MATERIAL FOR THIS EXERCISE below:

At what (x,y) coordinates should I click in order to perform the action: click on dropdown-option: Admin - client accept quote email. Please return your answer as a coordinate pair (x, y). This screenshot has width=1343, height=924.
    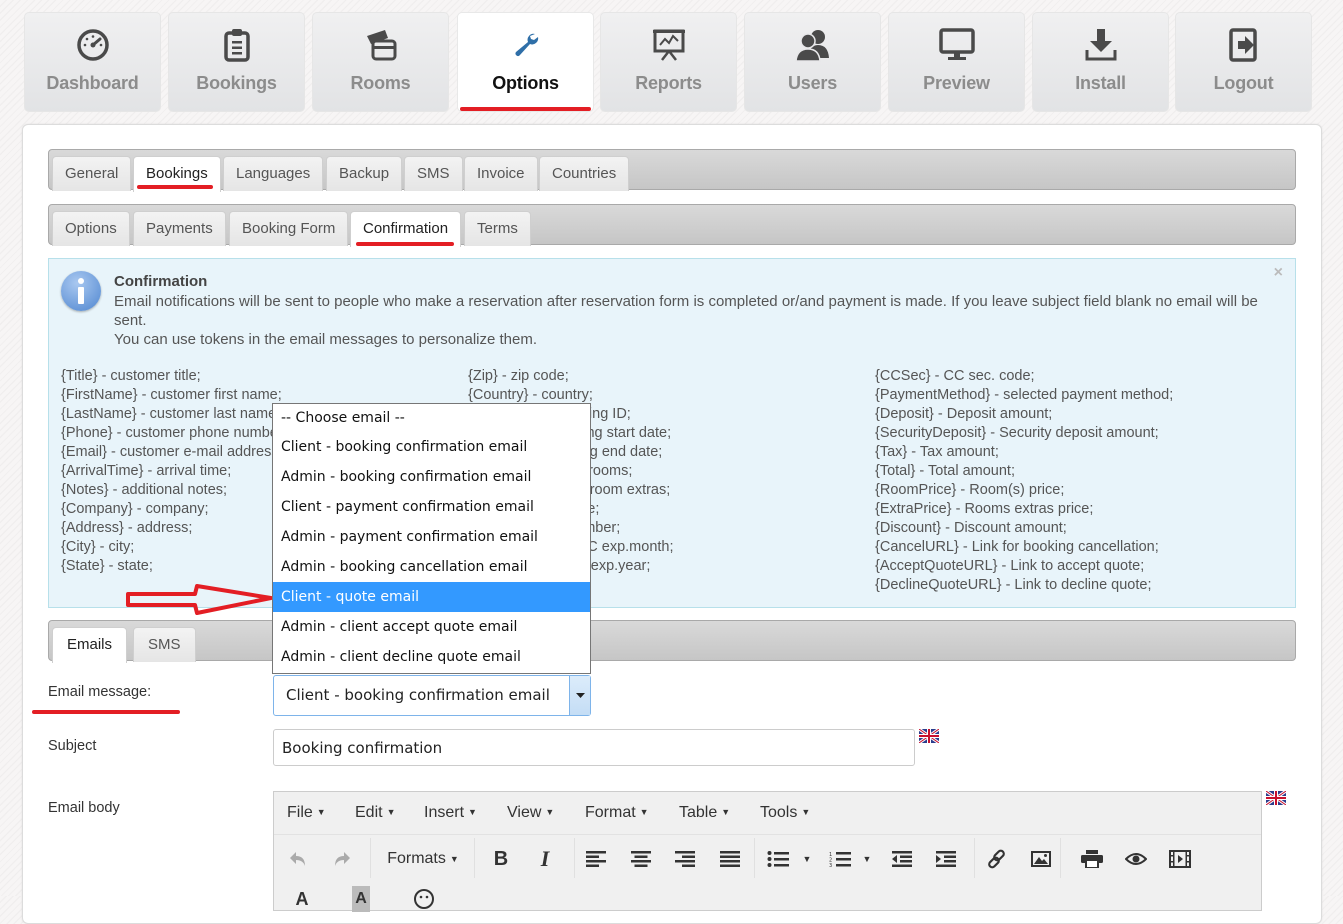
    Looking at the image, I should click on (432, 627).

End of MATERIAL FOR THIS EXERCISE.
MATERIAL FOR THIS EXERCISE below:

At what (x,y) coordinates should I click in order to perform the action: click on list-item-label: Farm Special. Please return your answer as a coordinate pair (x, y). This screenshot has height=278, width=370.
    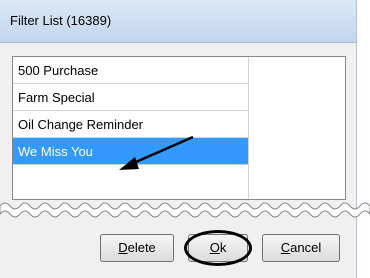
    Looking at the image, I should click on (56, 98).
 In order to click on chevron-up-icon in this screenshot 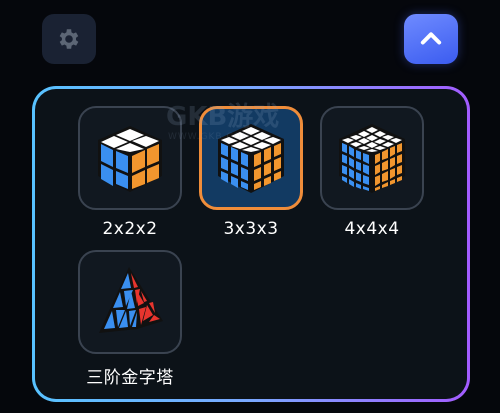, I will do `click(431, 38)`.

End of MATERIAL FOR THIS EXERCISE.

• **TASK**
Begin at the line that has "has height=278, width=370." and stop after the line that has "Looking at the image, I should click on (56, 98).". Write those lines out again with "Farm Special" swapped for "Garden Special", change nothing else, and omit the pictures.

• **SOLUTION TO THE EXERCISE**
At what (x,y) coordinates should I click in order to perform the action: click on list-item-label: Garden Special. Please return your answer as a coordinate pair (x, y). This screenshot has height=278, width=370.
    Looking at the image, I should click on (56, 98).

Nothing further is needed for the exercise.